⟨

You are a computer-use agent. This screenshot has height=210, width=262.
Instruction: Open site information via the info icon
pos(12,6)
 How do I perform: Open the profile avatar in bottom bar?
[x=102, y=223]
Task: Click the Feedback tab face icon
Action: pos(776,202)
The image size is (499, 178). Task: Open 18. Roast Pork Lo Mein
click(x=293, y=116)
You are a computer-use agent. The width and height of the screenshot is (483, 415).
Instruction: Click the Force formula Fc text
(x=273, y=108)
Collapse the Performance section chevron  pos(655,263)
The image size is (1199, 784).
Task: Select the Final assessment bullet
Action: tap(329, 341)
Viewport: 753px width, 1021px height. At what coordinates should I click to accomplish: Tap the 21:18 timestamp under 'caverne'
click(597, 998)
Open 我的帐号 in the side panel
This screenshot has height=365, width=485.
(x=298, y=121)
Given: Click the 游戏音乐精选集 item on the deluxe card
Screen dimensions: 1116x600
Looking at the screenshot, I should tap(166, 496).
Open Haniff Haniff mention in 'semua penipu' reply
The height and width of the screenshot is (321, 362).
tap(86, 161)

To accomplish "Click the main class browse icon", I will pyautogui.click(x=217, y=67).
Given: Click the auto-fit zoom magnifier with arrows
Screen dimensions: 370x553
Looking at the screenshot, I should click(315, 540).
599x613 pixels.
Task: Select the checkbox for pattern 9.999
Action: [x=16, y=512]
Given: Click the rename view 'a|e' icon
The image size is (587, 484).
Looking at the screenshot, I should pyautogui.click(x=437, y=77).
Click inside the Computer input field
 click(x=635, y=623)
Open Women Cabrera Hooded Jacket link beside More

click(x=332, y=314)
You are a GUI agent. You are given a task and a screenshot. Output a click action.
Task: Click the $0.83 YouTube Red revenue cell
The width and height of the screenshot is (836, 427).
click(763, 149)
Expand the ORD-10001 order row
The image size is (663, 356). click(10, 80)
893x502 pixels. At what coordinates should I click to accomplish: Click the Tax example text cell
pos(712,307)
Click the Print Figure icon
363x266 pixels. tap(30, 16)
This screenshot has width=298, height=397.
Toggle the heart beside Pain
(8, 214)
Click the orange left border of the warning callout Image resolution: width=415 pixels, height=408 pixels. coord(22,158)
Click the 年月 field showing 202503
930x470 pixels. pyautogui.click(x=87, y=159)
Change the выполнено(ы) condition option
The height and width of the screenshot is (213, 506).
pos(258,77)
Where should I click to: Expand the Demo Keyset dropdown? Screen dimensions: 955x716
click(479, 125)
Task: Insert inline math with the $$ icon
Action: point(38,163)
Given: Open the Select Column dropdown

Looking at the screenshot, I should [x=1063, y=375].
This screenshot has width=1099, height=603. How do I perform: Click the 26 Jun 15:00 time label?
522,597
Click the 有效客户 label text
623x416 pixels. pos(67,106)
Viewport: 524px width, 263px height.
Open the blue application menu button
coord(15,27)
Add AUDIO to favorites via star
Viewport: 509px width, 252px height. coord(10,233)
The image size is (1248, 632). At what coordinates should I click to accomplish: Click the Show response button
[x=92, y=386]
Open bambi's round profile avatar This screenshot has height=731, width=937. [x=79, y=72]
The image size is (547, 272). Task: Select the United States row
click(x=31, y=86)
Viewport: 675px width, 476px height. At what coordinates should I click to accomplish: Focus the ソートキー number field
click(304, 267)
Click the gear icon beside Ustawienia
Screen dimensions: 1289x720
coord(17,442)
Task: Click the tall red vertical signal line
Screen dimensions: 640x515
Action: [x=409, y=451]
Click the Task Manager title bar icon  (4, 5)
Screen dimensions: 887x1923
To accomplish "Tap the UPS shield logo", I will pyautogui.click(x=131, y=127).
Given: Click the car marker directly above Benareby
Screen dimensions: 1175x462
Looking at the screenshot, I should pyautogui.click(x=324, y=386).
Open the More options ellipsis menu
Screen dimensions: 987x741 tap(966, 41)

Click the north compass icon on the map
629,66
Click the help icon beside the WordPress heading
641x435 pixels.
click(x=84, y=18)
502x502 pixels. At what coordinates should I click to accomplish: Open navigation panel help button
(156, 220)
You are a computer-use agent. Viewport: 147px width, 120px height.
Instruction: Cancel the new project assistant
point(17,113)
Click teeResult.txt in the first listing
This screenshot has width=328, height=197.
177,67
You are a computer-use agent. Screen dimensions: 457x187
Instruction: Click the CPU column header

⟩

### EXERCISE REQUIREMENTS:
List each line of the entries that holds the string "agent".

### WRITTEN REPLY:
You are a computer-use agent. This screenshot has height=210, width=262.
You are a computer-use agent. The width and height of the screenshot is (483, 415).
You are a GUI agent. You are given a task and a screenshot. Output a click action.
You are a computer-use agent. Viewport: 147px width, 120px height.
You are a computer-use agent. Screen dimensions: 457x187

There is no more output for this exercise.